**Task objective:**
Output, word for word, the line that contains "The image size is (943, 633)." and all lines after it in the records below, omitting pictures.

===============

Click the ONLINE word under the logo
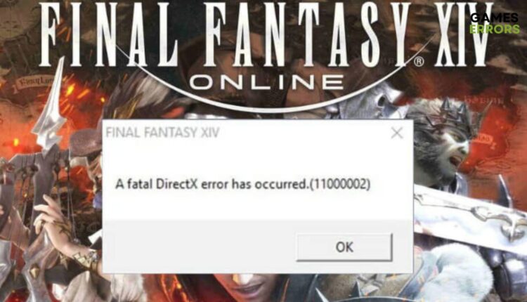The height and width of the screenshot is (302, 527). click(x=266, y=81)
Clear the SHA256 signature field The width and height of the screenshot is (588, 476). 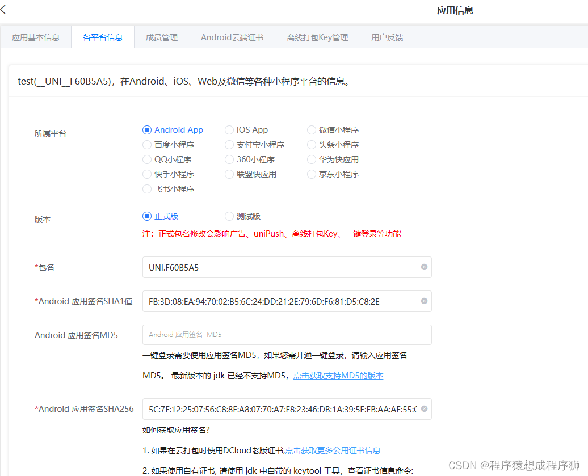[x=424, y=408]
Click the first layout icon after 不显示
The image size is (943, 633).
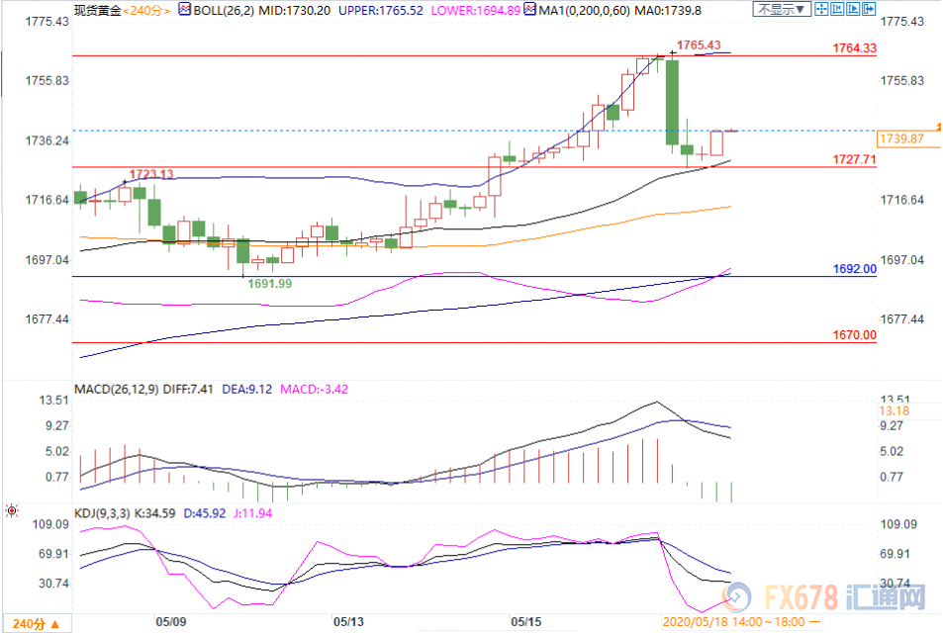point(820,9)
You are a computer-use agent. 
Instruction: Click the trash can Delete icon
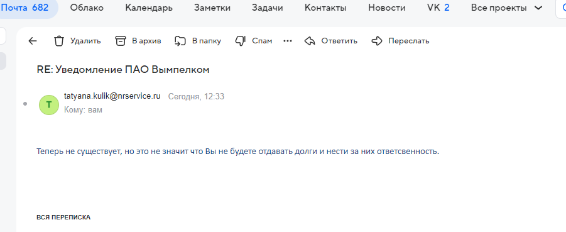(59, 41)
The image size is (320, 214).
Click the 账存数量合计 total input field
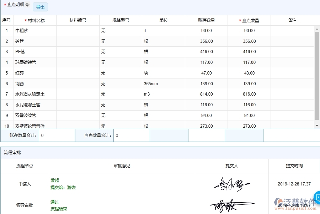tap(57, 135)
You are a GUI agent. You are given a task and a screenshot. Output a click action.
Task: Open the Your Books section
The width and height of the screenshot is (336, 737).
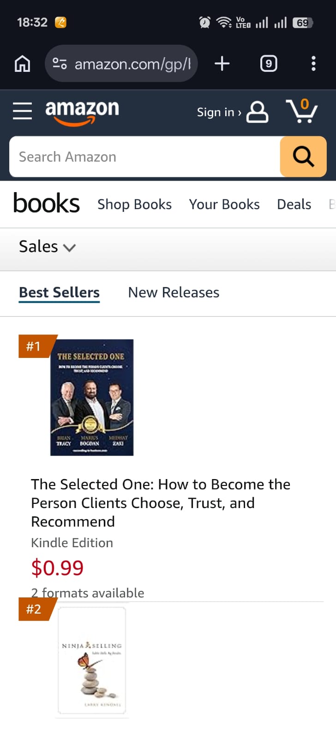point(224,204)
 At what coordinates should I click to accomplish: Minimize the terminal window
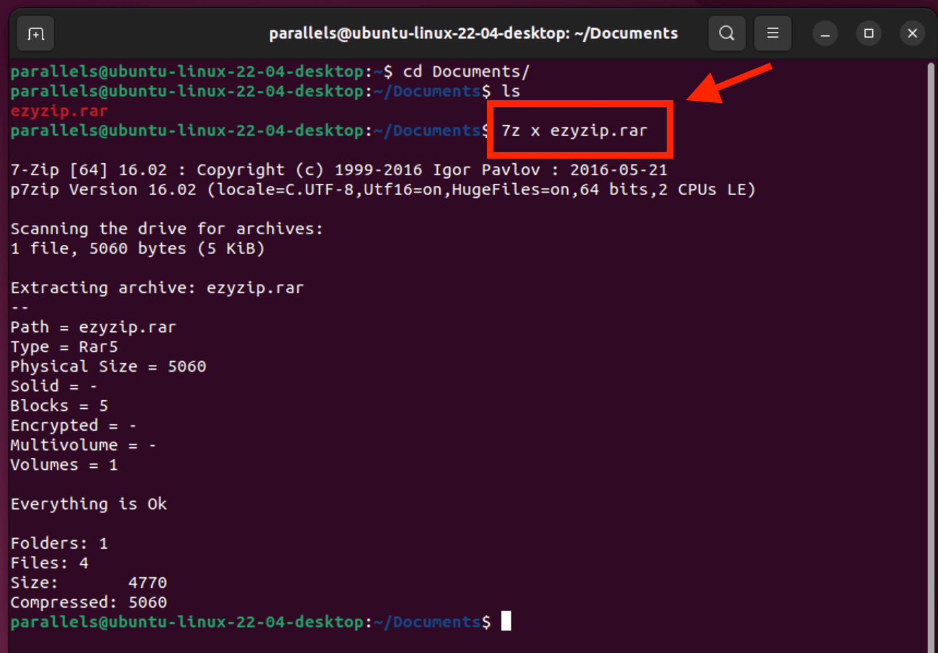point(825,33)
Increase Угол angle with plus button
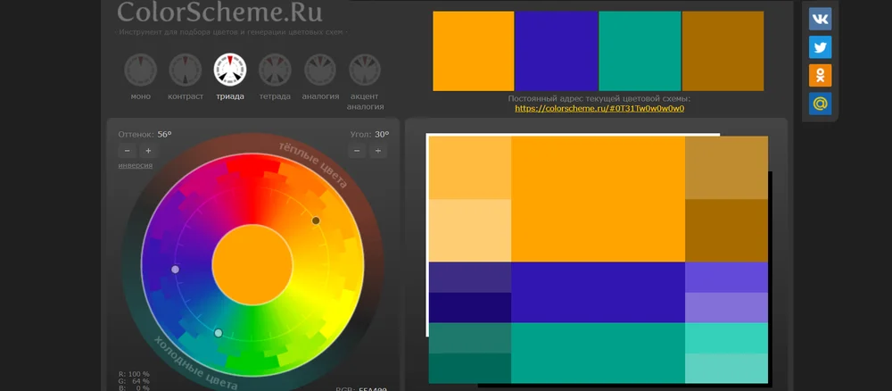 [x=378, y=151]
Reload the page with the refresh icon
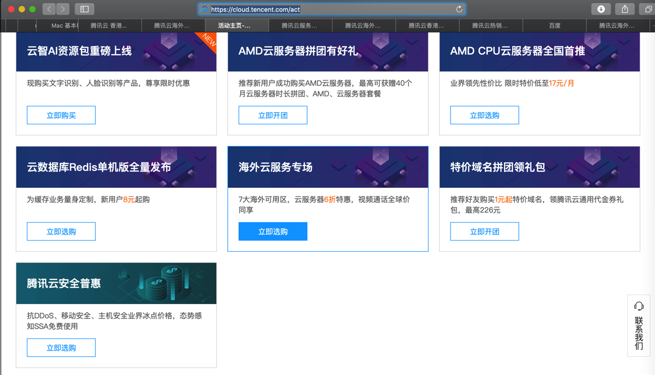655x375 pixels. (459, 9)
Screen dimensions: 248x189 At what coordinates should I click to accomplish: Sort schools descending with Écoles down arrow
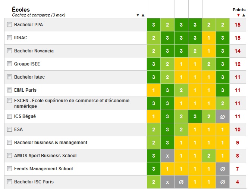tap(138, 15)
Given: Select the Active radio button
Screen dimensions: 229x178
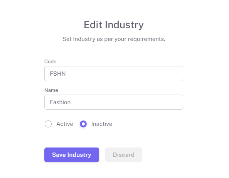Looking at the screenshot, I should click(48, 124).
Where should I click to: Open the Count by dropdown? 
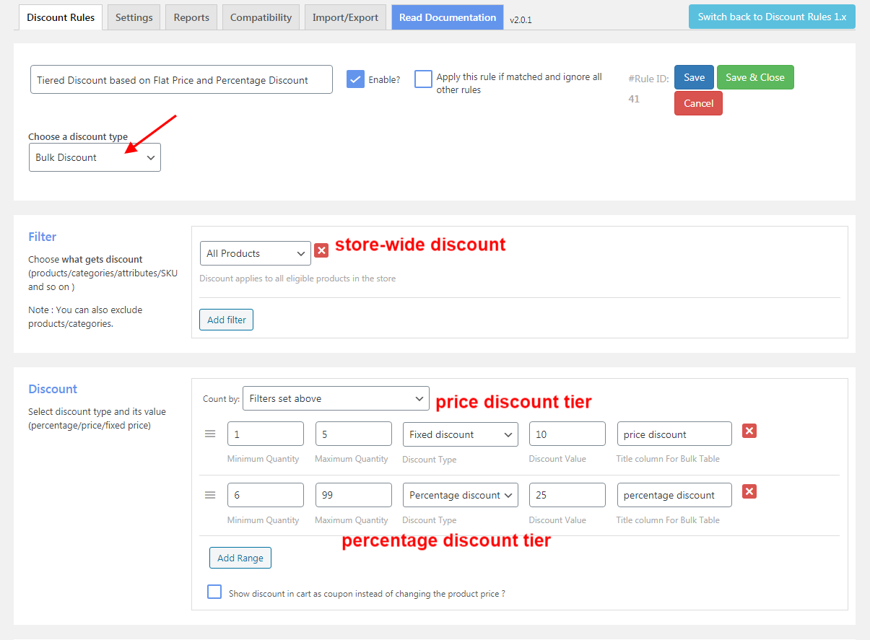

===============

**Reply to the exercise:**
The image size is (943, 633).
point(820,9)
You are a computer-use agent. 
Instruction: Click the trash can Delete icon
(59, 41)
The image size is (320, 214).
Click the 账存数量合计 total input field
tap(57, 135)
You are a GUI agent. You are given a task and a screenshot. Output a click action.
Task: Open the Your Books section
The width and height of the screenshot is (336, 737).
point(224,204)
 At what coordinates should I click to accomplish: Minimize the terminal window
point(825,33)
Increase Угол angle with plus button
 [x=378, y=151]
Reload the page with the refresh icon
655x375 pixels. (459, 9)
Screen dimensions: 248x189 At what coordinates should I click to accomplish: Sort schools descending with Écoles down arrow
tap(138, 15)
Given: Select the Active radio button
Screen dimensions: 229x178
Looking at the screenshot, I should click(48, 124).
Where should I click to: Open the Count by dropdown? 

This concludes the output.